The worse version is cohabitation. Living with a man who is not your husband prolongs your single status. Nobody will buy the cow, if he is getting the milk, beef and hide, free of charge. Think deeply about it.
NOT HAVING A MENTOR OR COUNSELOR
" Esther had not revealed her nationality and family background, because Mordecai had forbidden her to do so. 11 Every day he walked back and forth near the courtyard of the harem to find out how Esther was and what was happening to her" .-Esther 2:10
Mordechai was a mentor to Esther. As beautiful and endowed as she was, she needed and relied on his superior experience and counsel, to win the heart of the king and become his bride. The same role Naomi played for Ruth to marry Boaz.
You should look for a responsible counselor, your Pastor or his wife or a father /mother figure for guidance on dealing with issues about your marriage aspirations and relationship.

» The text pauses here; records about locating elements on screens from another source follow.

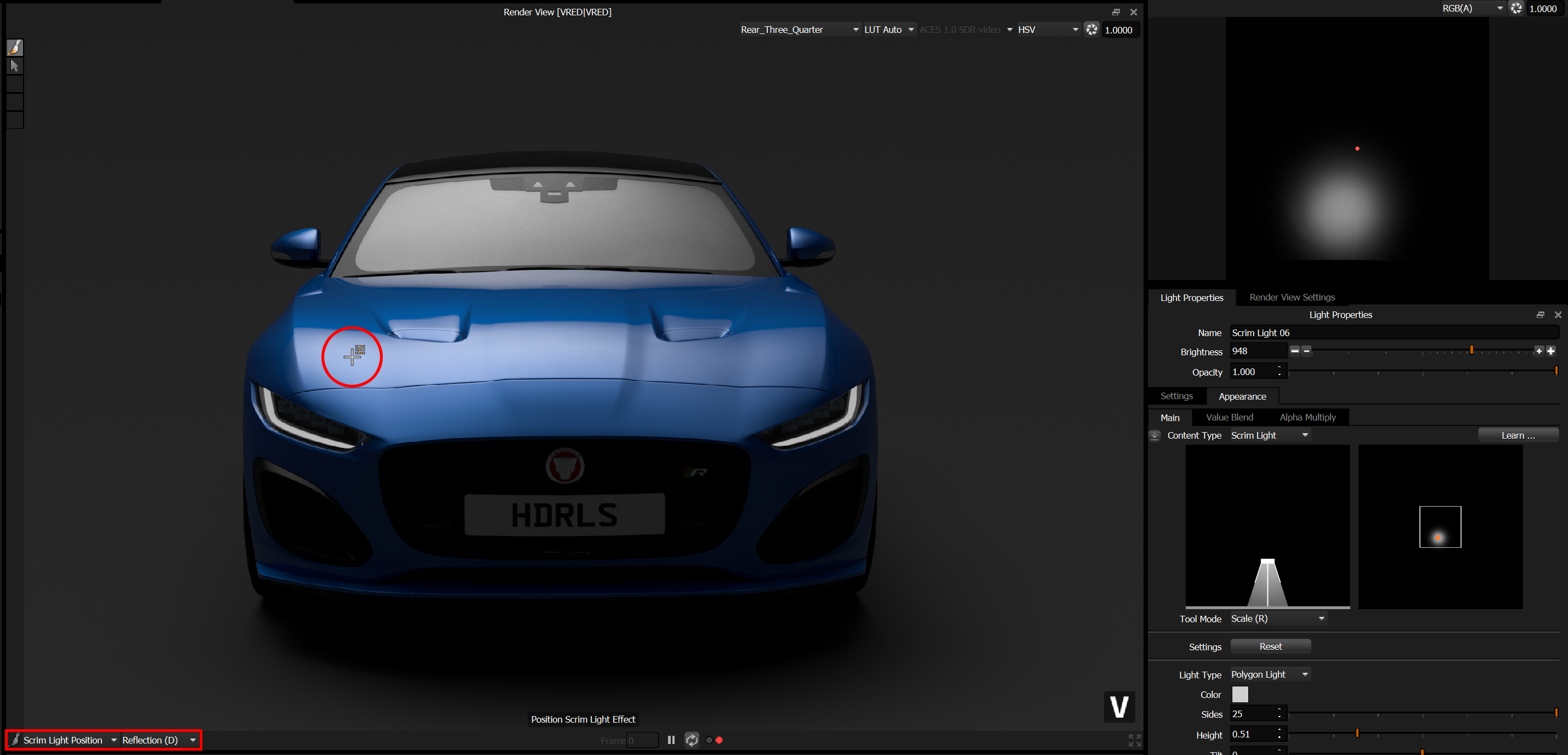Click the render view exposure aperture icon
Screen dimensions: 1568x755
point(1091,30)
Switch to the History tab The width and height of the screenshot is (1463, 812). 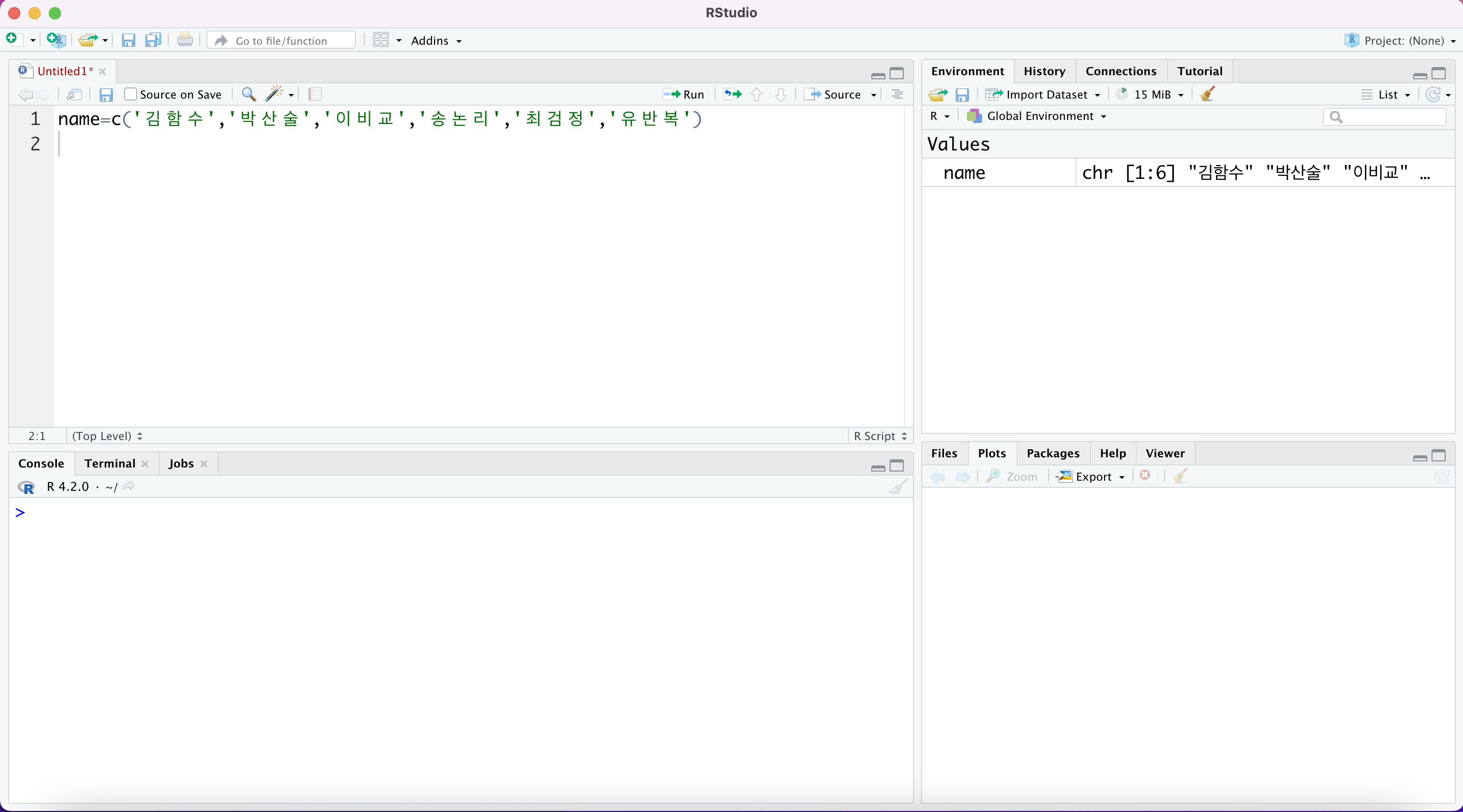(x=1044, y=71)

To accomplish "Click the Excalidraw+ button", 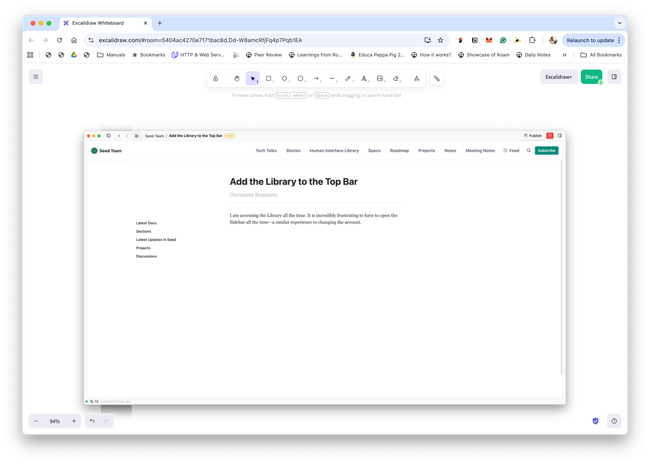I will coord(558,77).
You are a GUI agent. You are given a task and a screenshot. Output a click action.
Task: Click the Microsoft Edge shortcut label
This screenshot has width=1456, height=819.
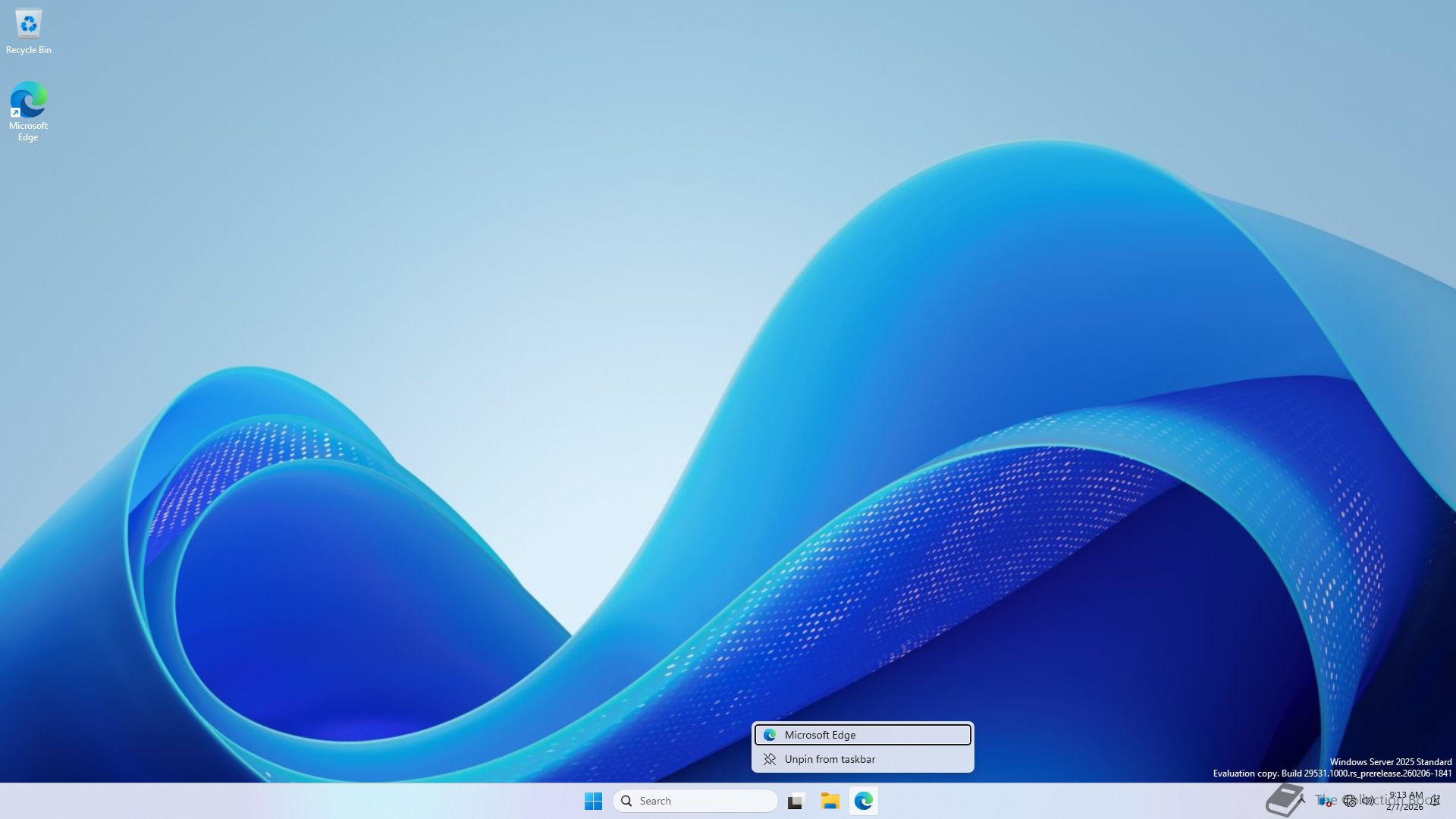[x=28, y=131]
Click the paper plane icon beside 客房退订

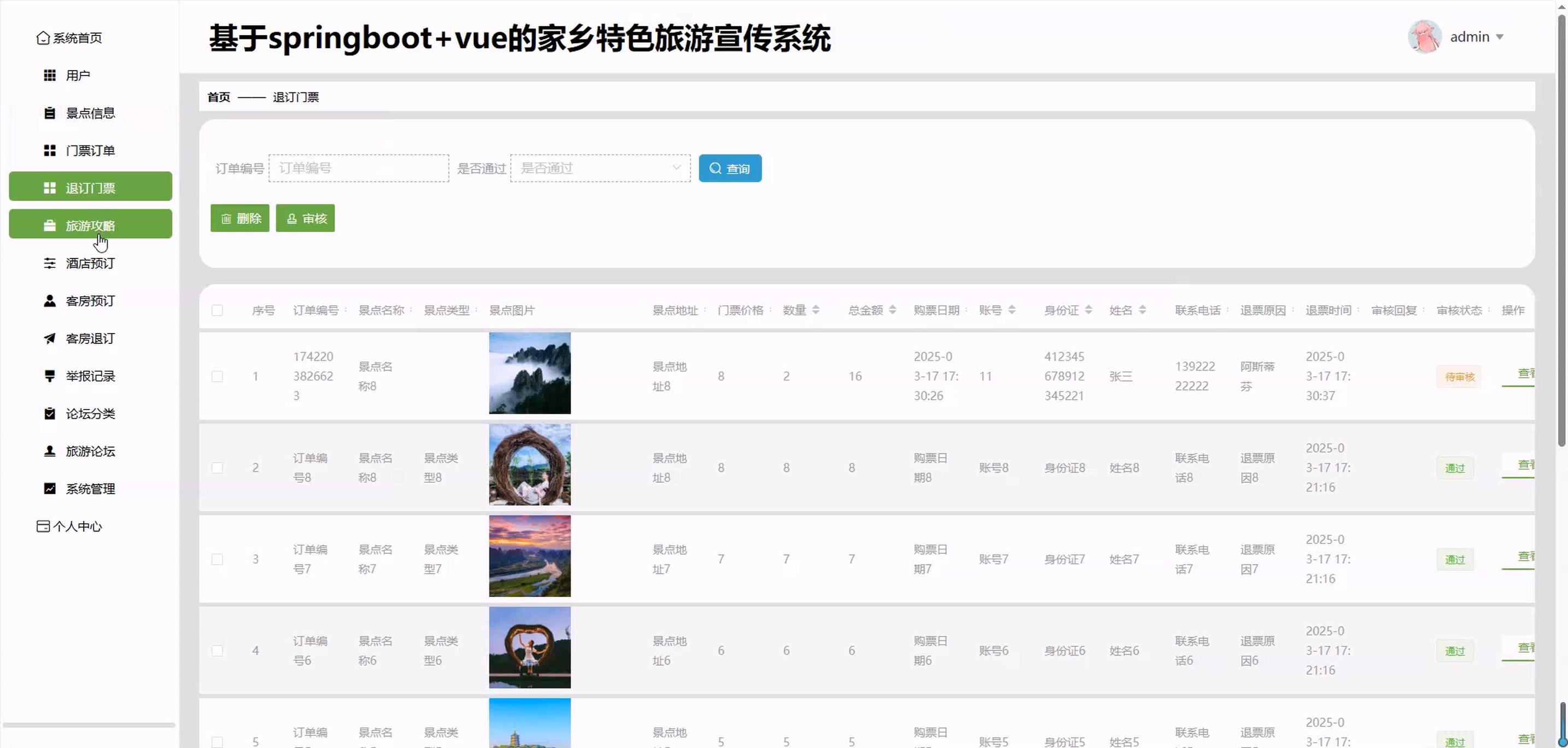[x=50, y=338]
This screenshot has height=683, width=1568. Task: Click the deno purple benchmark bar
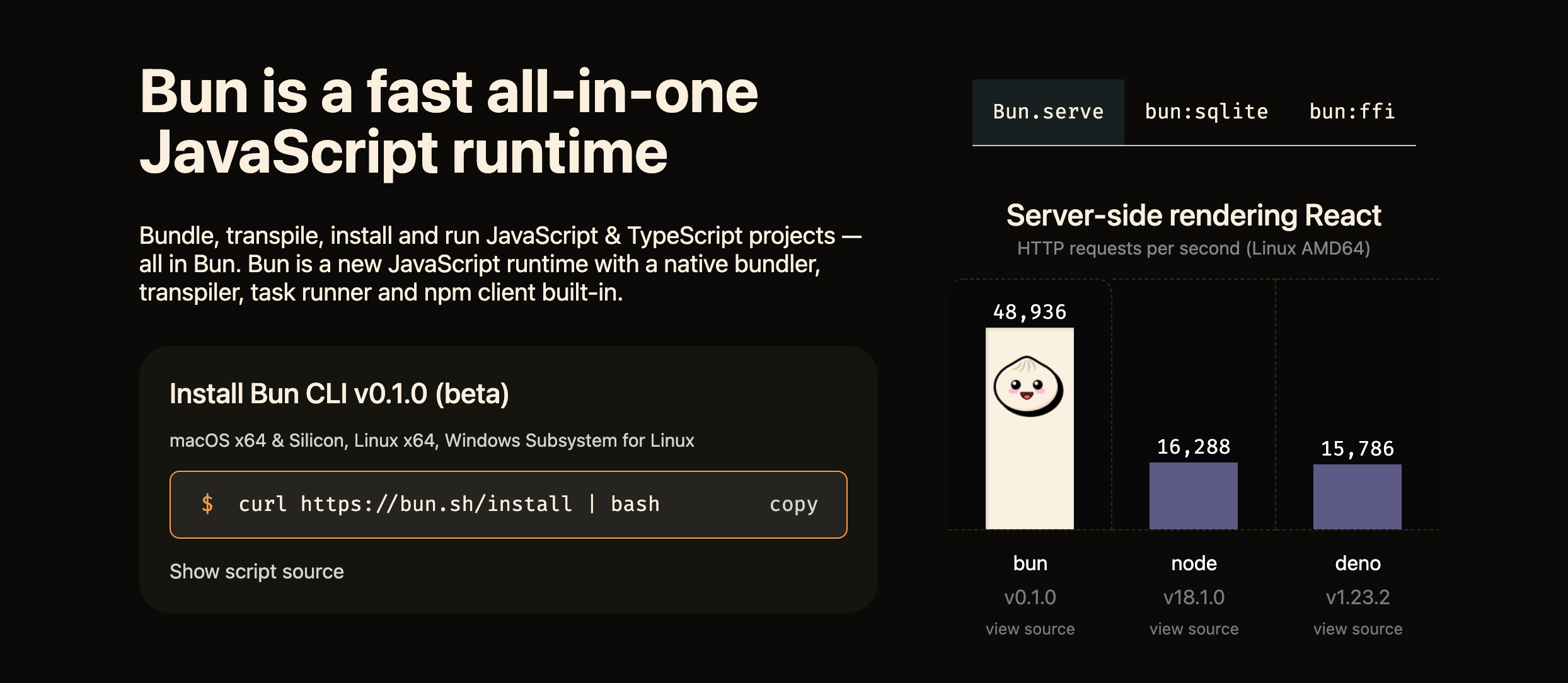coord(1357,496)
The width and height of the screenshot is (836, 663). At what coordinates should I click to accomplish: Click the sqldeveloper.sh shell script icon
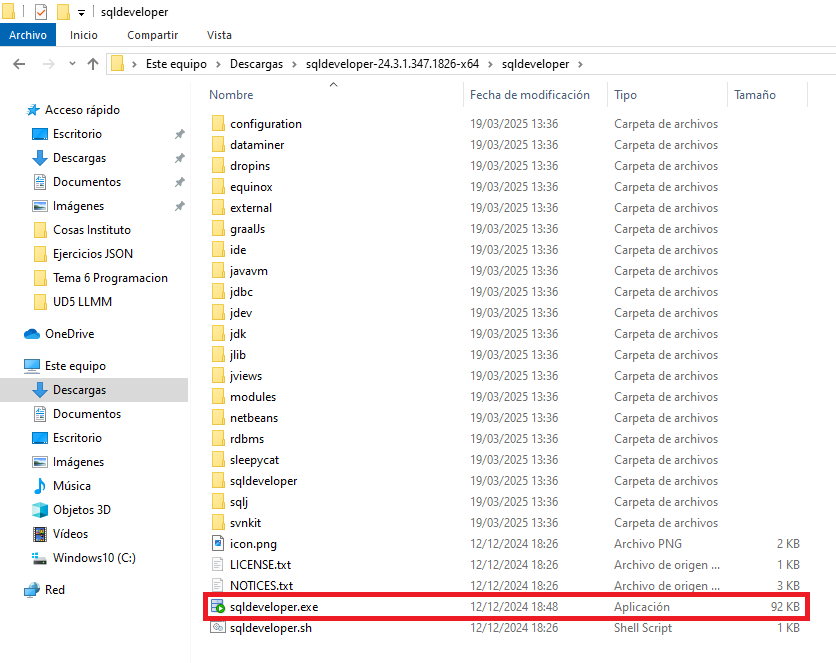pyautogui.click(x=218, y=628)
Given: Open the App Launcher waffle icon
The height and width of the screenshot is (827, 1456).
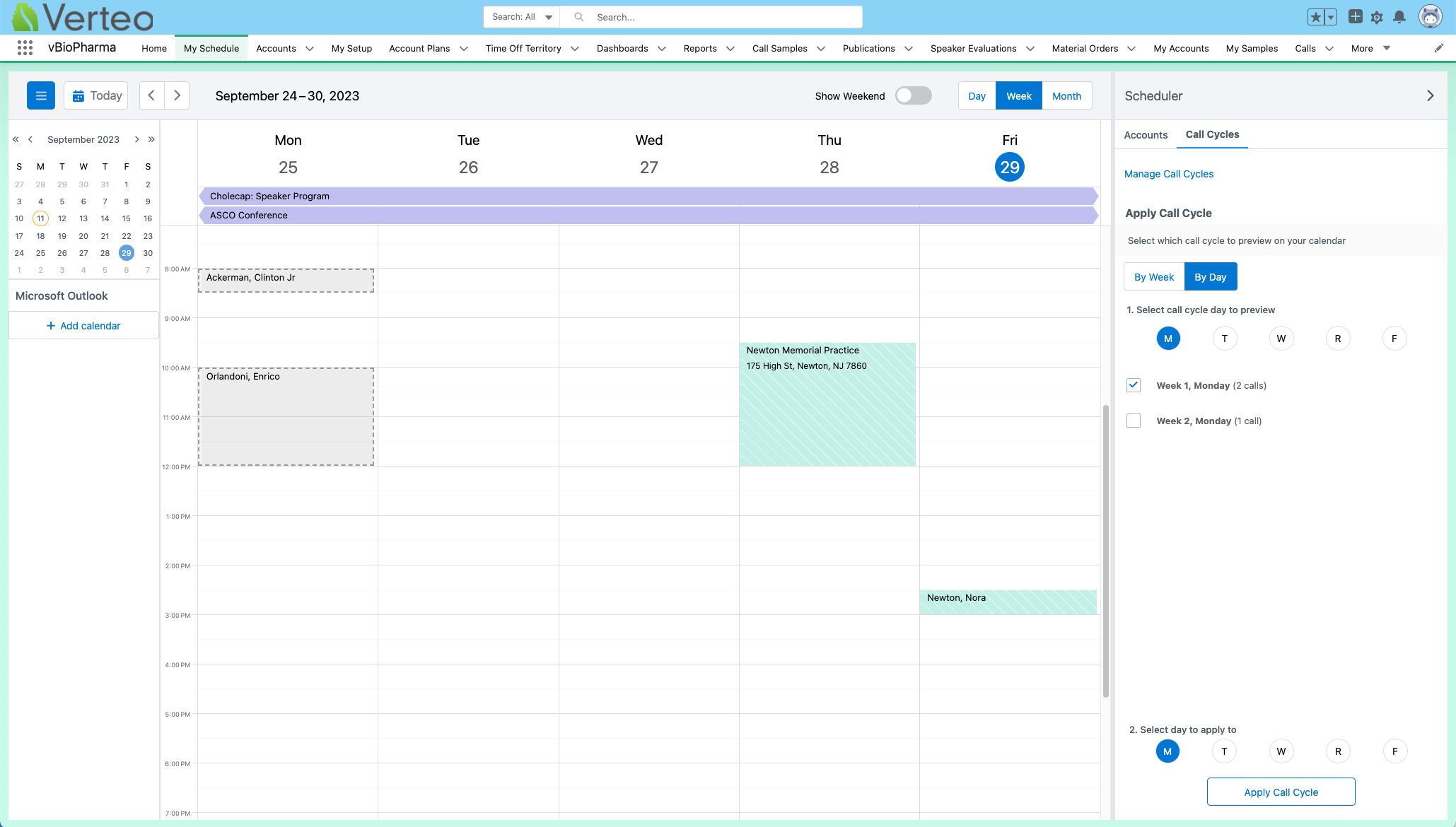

Be careful however with who you believe and confide in.
NOT DEFINING THE GOAL OF THE RELATIONSHIP
"When John, who was in prison, heard about the deeds of the Messiah, he sent his disciples, ask him, 'are you the one we are expecting or should we wait for another'' John 11:2
You have been in a relationship for years, and you don't know what will happen or where the relationship is headed. That is being dumb. You are above thirty and you are still comfortable being called,' a chic', 'my Bae', whatever, my dear you are the problem.
Define the relationship and know what you are into and see if it is what you want. Ask him or her, if he or her is the one. There is no harm in knowing. Rather, it will help you moving forward.